- _Prompt_
Exclude all images and print the entries below exactly.

- _Screenshot grounding data_
▼
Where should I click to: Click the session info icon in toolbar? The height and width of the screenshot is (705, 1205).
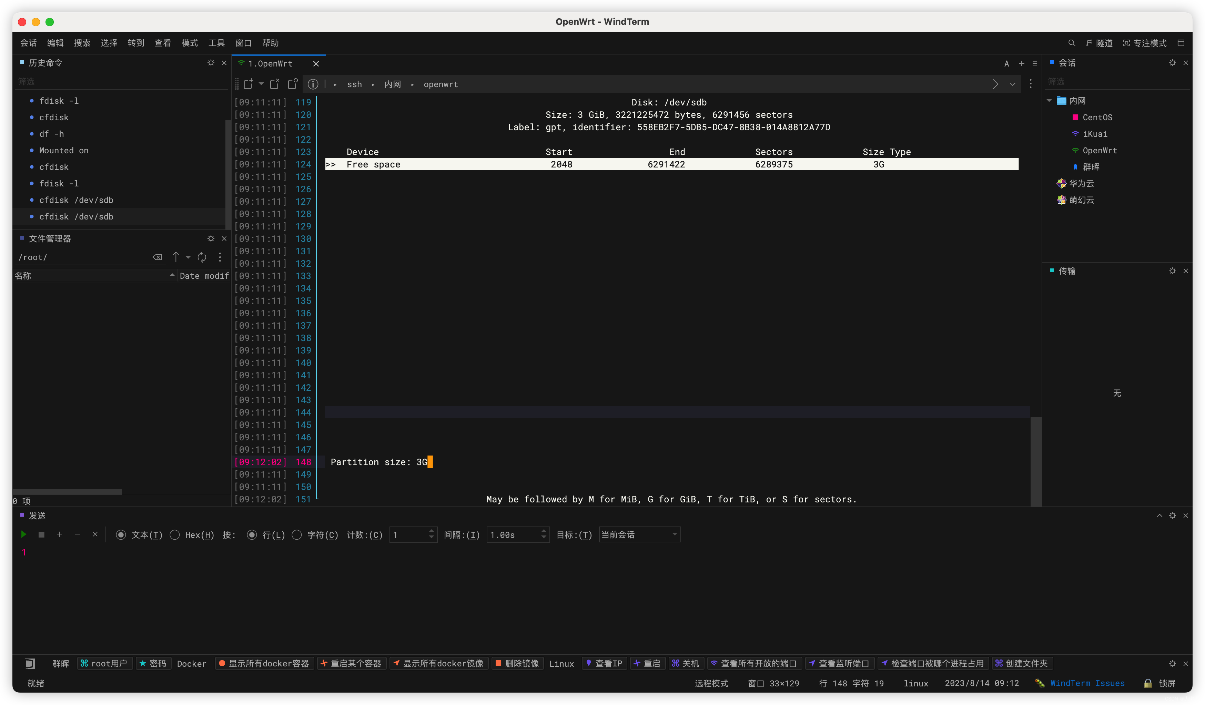313,84
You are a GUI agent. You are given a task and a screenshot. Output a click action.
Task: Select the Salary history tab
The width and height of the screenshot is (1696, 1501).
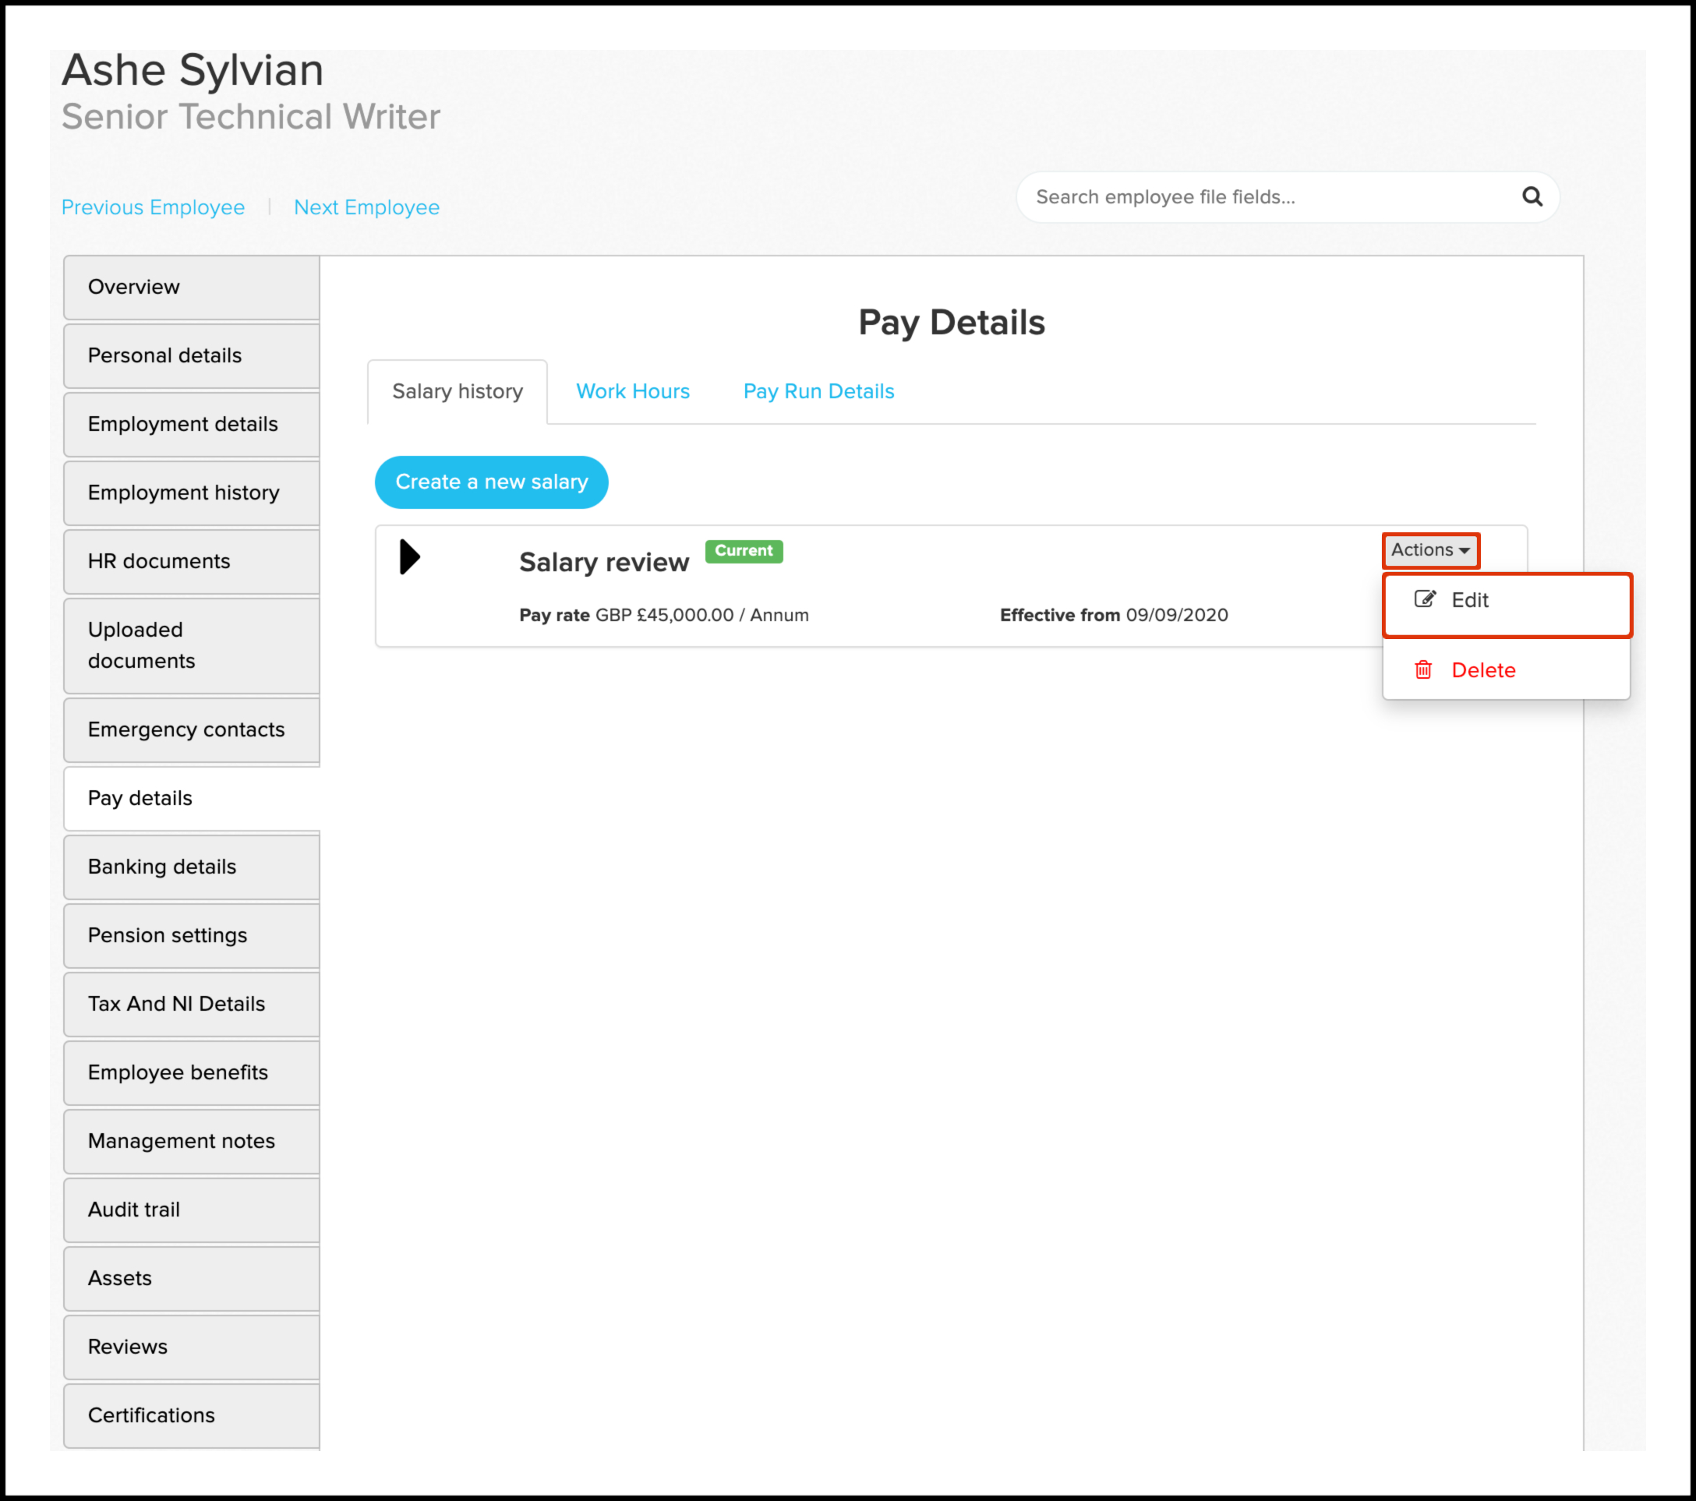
▲
- _Expected output_
Where should I click to: Click the session info icon in toolbar? The height and width of the screenshot is (705, 1205).
313,84
You are a GUI agent. You are given a task and a screenshot. Output a click action.
Task: Select the Salary history tab
The width and height of the screenshot is (1696, 1501).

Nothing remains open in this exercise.